*** Data ***
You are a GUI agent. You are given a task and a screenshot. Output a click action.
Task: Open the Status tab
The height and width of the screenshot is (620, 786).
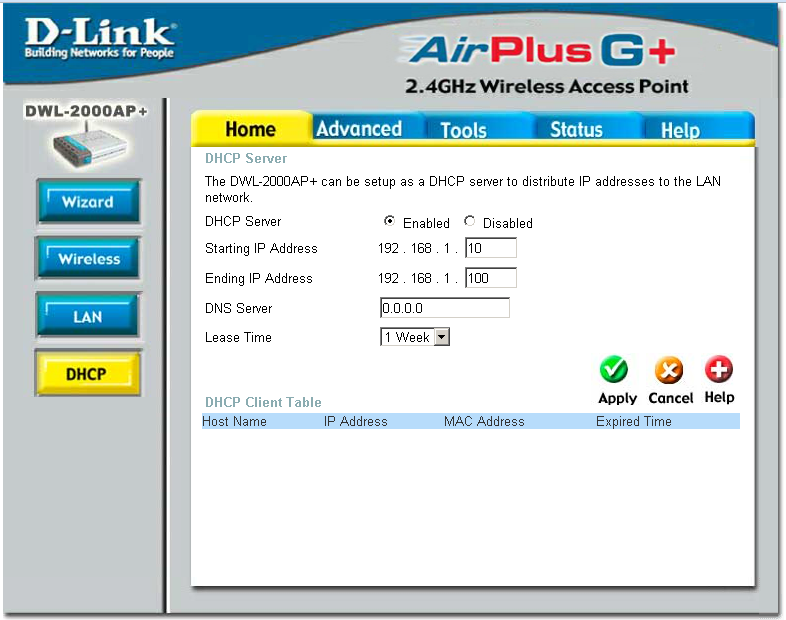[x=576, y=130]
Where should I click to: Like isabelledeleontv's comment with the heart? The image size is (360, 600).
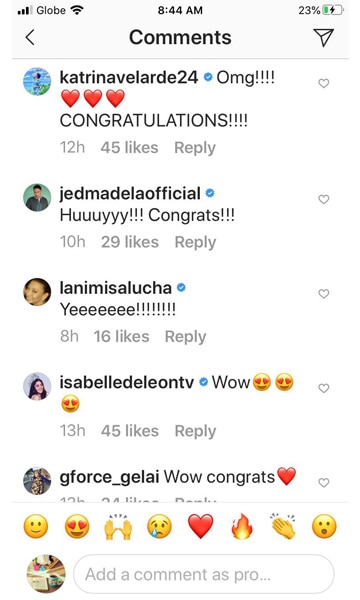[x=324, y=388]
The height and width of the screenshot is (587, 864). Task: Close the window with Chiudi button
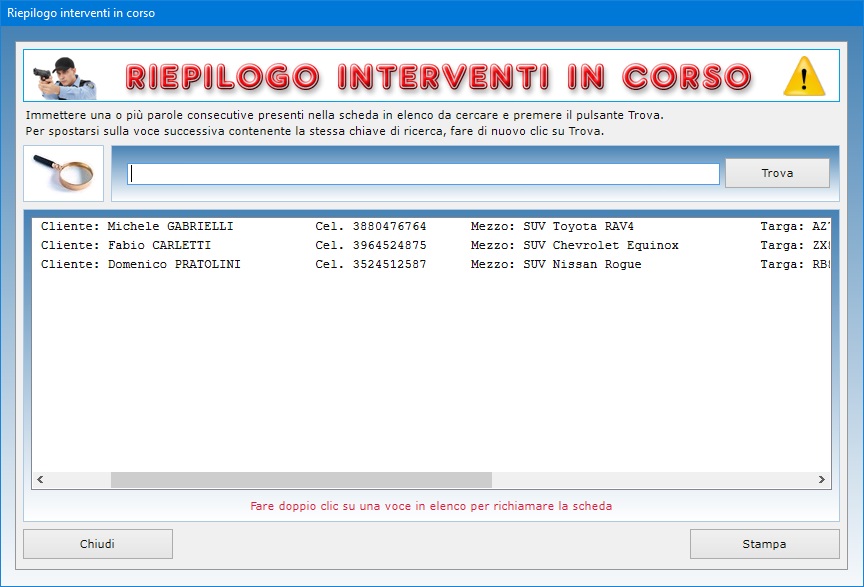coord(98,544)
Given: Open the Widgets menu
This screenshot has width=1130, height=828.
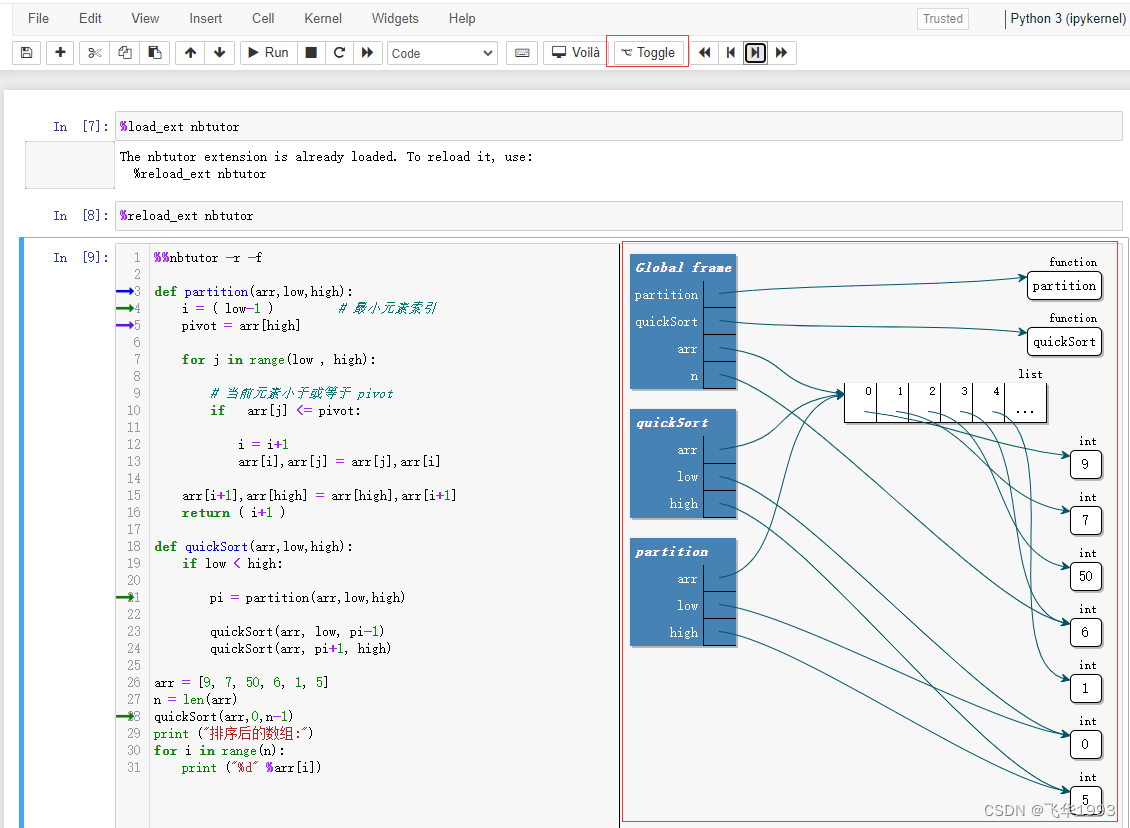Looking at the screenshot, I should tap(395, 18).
*** End of Data ***
*** Data ***
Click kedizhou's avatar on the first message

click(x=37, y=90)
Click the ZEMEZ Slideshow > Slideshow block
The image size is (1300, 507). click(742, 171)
*** End of Data ***
Take every line in the preceding listing that contains "Open" and copy it.

Task: Open the Status tab
Given: Open the Widgets menu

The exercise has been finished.